The recent highly flawed judgment of the bench of the Pakistan Supreme Court denying the PTI the right to use its symbol in the forthcoming parliamentary elections scheduled for 8th February, obviously on the order of the Establishment, is a clear indication that the so called 'London plan' has been put into effect, to ensure the corrupt former Prime Minister Nawaz Sharif's installation as the next Prime Minister of Pakistan., and to deny the PTI a level playing field.
The political situation in Pakistan now is that the Pakistan army and the vast majority of the Pakistan population are on a collision course.

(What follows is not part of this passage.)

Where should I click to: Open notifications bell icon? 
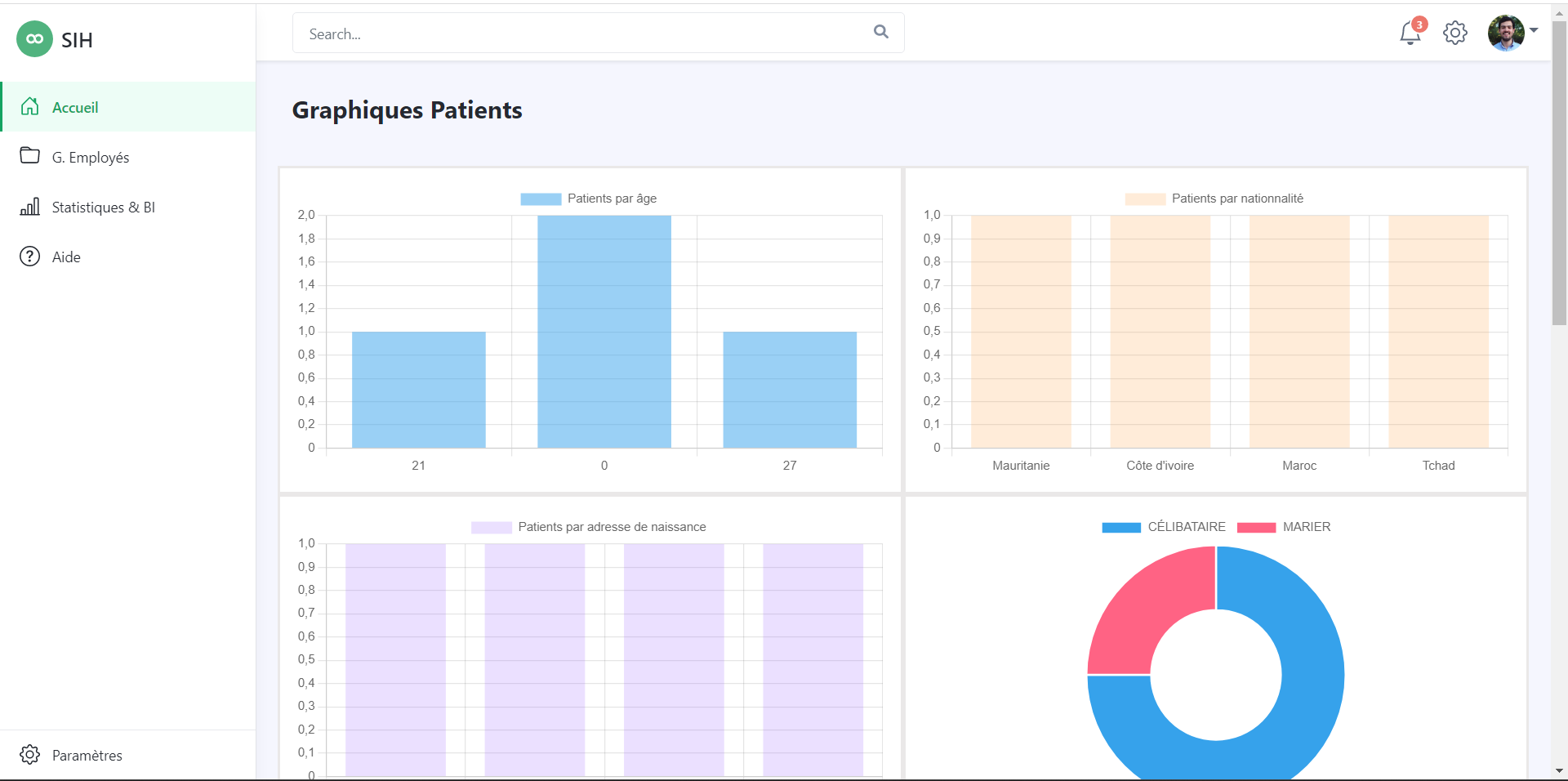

The elections to be held on 8th February will be rigged in some way or the other to ensure a victory for Nawaz Sharif's PMLN party, so it will not be an election but a selection.
A reign of terror was unleashed in Pakistan by the Establishment after the events of 9th May last year ( which many believe were stage-managed) and over 12,000 people ( including women ) arrested and jailed on fabricated charges, where they are living in inhuman conditions. Presently most Pakistanis are lying quiet cowed down in fear. As is said, power grows out of the barrel of a gun, and the Pakistan army has the gun.
But this situation will not last long. The people of Pakistan will devise methods of combating it, for, as the saying goes, wherever there is oppression there is resistance. What form of resistance it will be is as yet to be seen, but the people of Pakistan will not take this lying low forever.
For instance, the army officers would be having families, and these may be targets of clandestine attacks. Slowly but surely some kind of guerilla war is bound to develop, as happened in Vietnam and Afghanistan, the people snatching weapons from the army personnel or the police. In other words, a kind of civil war will inevitably develop in Pakistan, and one shudders to think what will happen then.
(Justice Katju is a retired judge of the Supreme Court of India. These are his personal views.)